System design interview guide
Design a Basic Auth System
TL;DR: You’re building **username/password auth** with **sessions** for web and mobile: sign-up, login, logout, optional **remember device**, and **password reset**—while attackers run **credential stuffing**, **brute force**, and **session theft** against you every day. The interview rewards **threat modeling** and **boring** crypto hygiene, not inventing a new token format.
Problem statement
You’re designing authentication for a web and mobile product: registration, login, logout, session establishment and validation, optional remember device, and password reset—with industry-standard password handling and abuse resistance.
Constraints. Functional: credential verification; session lifecycle; reset flow at high level. Non-functionally: low latency on auth check path; resilience if session store degrades (with clear tradeoffs). Scale: millions of users; high read volume on session validation.
Center: hashing, session design, rate limits, reset safety—not custom crypto.
Introduction
Auth interviews are threat-led. Strong candidates name credential stuffing, session hijack, and enumeration before drawing five microservices. Weak candidates jump to JWT without saying why.
The core assets are password hashes, session identifiers, and reset tokens—each has different rotation and revocation rules.
How to approach
List what you store (hash parameters), session shape (opaque vs JWT), abuse controls on login and reset, and logout semantics (server-side revoke).
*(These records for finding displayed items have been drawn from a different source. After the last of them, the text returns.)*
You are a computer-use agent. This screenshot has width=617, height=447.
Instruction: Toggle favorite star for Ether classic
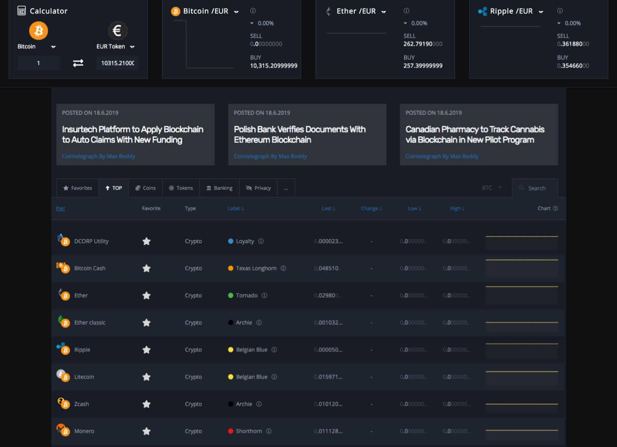pos(147,323)
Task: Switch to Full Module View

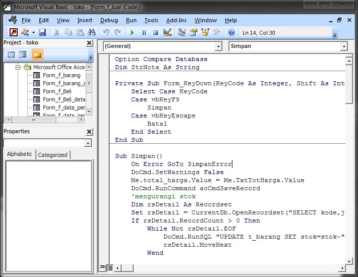Action: tap(110, 267)
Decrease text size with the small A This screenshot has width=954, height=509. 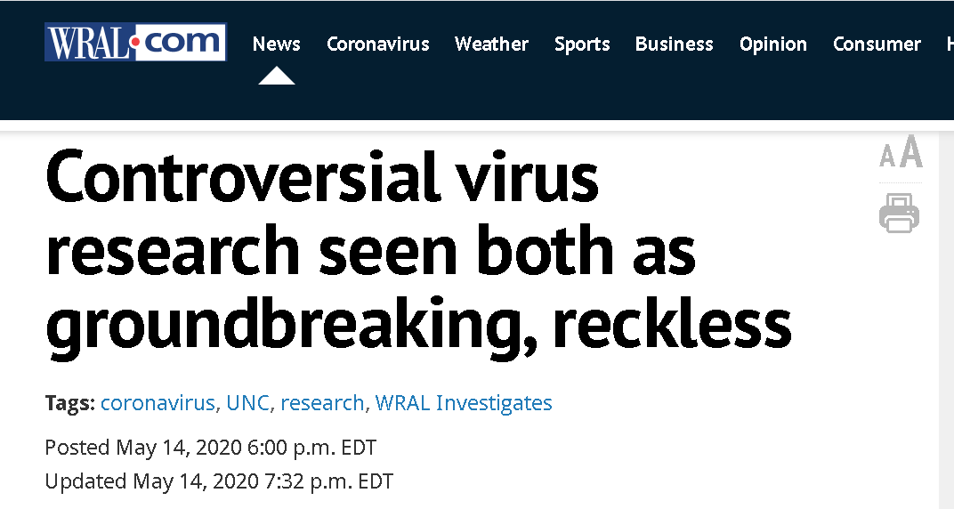[x=887, y=158]

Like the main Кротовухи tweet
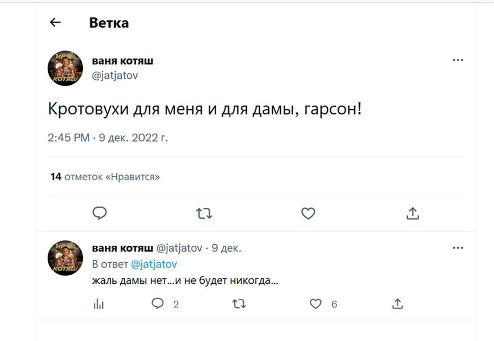(308, 213)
Order beats breadth.
Interview tips
- HttpOnly Secure SameSite cookies for browser sessions—reduces XSS stealing token from JS (not eliminates).
- Rate limit login by IP + account with exponential backoff; CAPTCHA after N failures.
- Generic errors on login (“Invalid credentials”)—log detail server-side for support.
- Password reset links are bearer secrets—one-time, short TTL, hash token at rest.
- JWT: short access + refresh rotation if you need revocation story—or opaque sessions in Redis.
Capacity estimation
| Topic | Note |
|---|---|
| Login QPS | Spiky during abuse—rate limits protect you |
| Session validation | Every API call—cache hit ratio dominates |
| Password hash | Argon2 budget ~tens of ms per login—not per request |
Implications: session lookup must be O(1) and partitioned; do not re-hash password on every API request.
High-level architecture
The auth service owns the credentials table (hash column), session store (Redis), and reset tokens. The API gateway or app services validate sessions via a shared library or central introspection. Secrets live in KMS; no plaintext passwords in logs.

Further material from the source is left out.